(Dataset excerpts)
◇ ◇ ◇ ◇ ◇ ◇ ◇
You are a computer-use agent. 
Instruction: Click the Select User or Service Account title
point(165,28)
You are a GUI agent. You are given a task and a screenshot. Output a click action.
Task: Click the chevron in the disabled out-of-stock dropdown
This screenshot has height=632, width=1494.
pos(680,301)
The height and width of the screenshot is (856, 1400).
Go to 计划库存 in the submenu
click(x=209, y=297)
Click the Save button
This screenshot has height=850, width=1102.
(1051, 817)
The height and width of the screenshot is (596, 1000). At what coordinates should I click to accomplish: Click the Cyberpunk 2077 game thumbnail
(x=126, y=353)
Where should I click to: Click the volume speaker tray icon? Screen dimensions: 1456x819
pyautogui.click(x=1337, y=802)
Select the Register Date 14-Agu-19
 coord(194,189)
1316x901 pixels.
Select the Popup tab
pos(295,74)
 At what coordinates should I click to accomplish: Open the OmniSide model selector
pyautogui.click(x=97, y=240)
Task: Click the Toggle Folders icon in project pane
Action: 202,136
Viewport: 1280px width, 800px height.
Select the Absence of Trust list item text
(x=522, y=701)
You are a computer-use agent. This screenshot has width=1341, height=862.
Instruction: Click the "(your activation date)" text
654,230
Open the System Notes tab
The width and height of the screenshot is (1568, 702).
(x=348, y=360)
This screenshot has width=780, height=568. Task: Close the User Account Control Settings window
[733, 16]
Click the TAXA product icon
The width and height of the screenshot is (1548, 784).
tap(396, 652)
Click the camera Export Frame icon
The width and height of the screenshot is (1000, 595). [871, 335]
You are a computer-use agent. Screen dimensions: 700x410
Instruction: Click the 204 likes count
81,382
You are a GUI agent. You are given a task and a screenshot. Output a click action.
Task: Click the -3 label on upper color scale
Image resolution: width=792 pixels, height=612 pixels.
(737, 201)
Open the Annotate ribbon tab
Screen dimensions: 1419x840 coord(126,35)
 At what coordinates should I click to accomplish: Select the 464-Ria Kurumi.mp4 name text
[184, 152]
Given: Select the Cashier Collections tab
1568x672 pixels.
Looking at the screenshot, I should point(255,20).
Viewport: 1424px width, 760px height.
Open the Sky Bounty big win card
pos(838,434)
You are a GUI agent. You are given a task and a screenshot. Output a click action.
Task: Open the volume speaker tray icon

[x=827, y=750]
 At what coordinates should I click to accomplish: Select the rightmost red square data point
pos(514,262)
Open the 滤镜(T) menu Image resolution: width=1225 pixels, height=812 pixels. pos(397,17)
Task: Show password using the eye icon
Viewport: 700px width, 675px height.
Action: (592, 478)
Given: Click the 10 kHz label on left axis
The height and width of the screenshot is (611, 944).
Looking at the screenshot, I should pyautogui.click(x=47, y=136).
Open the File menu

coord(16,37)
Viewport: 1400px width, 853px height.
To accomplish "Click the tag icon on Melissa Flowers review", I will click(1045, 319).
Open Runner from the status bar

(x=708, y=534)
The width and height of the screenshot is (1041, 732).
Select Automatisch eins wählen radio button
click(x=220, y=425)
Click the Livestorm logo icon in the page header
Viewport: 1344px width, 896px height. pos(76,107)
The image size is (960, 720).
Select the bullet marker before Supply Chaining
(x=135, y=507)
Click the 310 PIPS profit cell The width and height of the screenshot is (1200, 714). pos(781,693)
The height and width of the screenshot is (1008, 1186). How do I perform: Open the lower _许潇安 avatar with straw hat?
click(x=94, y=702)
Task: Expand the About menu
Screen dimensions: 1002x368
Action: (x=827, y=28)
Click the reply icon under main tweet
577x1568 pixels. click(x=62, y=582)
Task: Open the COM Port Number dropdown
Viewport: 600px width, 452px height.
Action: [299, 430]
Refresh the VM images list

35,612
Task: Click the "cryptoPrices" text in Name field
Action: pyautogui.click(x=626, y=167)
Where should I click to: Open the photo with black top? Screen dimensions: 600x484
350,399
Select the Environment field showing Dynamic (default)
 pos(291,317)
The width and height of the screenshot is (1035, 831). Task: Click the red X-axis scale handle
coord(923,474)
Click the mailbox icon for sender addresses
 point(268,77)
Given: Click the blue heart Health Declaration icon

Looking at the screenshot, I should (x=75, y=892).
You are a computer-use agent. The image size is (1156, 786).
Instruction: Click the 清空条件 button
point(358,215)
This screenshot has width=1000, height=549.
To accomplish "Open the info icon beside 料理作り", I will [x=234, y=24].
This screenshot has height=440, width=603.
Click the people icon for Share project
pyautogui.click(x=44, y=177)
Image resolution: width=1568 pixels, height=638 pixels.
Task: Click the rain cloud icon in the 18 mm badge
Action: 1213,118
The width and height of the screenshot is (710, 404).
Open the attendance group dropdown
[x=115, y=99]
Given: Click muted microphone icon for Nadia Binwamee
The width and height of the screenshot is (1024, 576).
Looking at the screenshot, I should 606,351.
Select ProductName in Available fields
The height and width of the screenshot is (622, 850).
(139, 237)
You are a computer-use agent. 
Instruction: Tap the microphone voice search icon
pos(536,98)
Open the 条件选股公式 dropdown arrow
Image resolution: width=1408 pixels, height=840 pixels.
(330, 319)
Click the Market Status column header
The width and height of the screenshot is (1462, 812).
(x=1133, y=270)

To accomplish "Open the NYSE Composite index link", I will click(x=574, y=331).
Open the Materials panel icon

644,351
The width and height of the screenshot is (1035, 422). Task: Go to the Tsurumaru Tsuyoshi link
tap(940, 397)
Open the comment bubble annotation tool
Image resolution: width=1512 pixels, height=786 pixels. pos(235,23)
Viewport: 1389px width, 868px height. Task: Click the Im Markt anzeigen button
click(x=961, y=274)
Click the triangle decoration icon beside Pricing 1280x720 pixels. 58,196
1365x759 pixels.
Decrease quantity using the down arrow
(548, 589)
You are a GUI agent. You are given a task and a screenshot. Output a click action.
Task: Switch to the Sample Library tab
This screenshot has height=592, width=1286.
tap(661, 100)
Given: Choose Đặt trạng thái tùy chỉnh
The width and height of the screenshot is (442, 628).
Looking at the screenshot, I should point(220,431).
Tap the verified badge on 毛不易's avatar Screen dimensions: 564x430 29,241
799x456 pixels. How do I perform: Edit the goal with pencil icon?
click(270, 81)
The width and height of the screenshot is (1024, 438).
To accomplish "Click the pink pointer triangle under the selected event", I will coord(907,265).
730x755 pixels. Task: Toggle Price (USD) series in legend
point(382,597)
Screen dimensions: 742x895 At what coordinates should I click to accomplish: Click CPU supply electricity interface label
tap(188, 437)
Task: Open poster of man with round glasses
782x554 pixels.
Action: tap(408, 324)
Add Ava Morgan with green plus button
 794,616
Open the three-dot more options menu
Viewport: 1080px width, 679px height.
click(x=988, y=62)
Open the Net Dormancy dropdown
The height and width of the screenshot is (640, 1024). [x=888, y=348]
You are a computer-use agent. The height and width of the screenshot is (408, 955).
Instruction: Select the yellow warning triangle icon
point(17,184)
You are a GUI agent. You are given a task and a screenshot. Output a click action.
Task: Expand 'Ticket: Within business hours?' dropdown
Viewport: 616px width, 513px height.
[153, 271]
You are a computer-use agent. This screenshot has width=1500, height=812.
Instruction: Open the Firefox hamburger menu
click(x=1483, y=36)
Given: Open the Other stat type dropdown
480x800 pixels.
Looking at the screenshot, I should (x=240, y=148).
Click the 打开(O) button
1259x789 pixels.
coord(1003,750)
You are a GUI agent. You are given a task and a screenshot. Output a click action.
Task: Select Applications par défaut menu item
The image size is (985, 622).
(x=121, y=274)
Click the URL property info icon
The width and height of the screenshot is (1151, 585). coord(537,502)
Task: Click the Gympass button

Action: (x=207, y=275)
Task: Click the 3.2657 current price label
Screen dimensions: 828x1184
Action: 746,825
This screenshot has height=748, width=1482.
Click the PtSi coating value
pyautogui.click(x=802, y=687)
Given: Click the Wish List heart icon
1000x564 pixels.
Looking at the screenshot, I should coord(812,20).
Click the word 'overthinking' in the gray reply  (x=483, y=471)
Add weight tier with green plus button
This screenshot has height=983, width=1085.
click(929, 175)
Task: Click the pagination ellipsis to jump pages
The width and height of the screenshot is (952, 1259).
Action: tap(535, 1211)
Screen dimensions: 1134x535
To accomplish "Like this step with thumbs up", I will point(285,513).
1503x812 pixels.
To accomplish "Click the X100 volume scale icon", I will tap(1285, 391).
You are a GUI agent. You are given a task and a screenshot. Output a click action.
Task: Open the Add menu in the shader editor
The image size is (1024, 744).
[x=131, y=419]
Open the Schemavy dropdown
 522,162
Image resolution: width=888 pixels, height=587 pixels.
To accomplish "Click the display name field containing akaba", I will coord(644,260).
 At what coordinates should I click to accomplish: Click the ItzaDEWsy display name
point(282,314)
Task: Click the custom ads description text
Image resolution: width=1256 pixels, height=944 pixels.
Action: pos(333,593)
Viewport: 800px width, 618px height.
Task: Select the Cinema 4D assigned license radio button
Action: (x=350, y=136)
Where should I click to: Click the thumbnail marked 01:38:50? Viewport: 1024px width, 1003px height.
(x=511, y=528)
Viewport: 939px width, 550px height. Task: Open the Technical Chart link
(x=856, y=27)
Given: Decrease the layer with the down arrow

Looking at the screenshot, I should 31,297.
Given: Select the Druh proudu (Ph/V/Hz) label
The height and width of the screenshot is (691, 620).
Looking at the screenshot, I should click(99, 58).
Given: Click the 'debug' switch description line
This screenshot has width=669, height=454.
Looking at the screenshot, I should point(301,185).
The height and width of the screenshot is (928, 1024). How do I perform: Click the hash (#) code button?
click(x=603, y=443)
◇ ◇ ◇ ◇ ◇ ◇ ◇
| Problem description |
Retype word for word the line above with "Task: Click the custom ads description text" and all lines after it, nothing else.

| Task result |
Task: Click the custom ads description text
Image resolution: width=1256 pixels, height=944 pixels.
Action: pos(333,593)
Viewport: 800px width, 618px height.
Task: Select the Cinema 4D assigned license radio button
Action: (x=350, y=136)
Where should I click to: Click the thumbnail marked 01:38:50? Viewport: 1024px width, 1003px height.
(x=511, y=528)
Viewport: 939px width, 550px height. Task: Open the Technical Chart link
(x=856, y=27)
Given: Decrease the layer with the down arrow

Looking at the screenshot, I should 31,297.
Given: Select the Druh proudu (Ph/V/Hz) label
The height and width of the screenshot is (691, 620).
Looking at the screenshot, I should click(99, 58).
Given: Click the 'debug' switch description line
This screenshot has width=669, height=454.
Looking at the screenshot, I should point(301,185).
The height and width of the screenshot is (928, 1024). How do I perform: Click the hash (#) code button?
click(x=603, y=443)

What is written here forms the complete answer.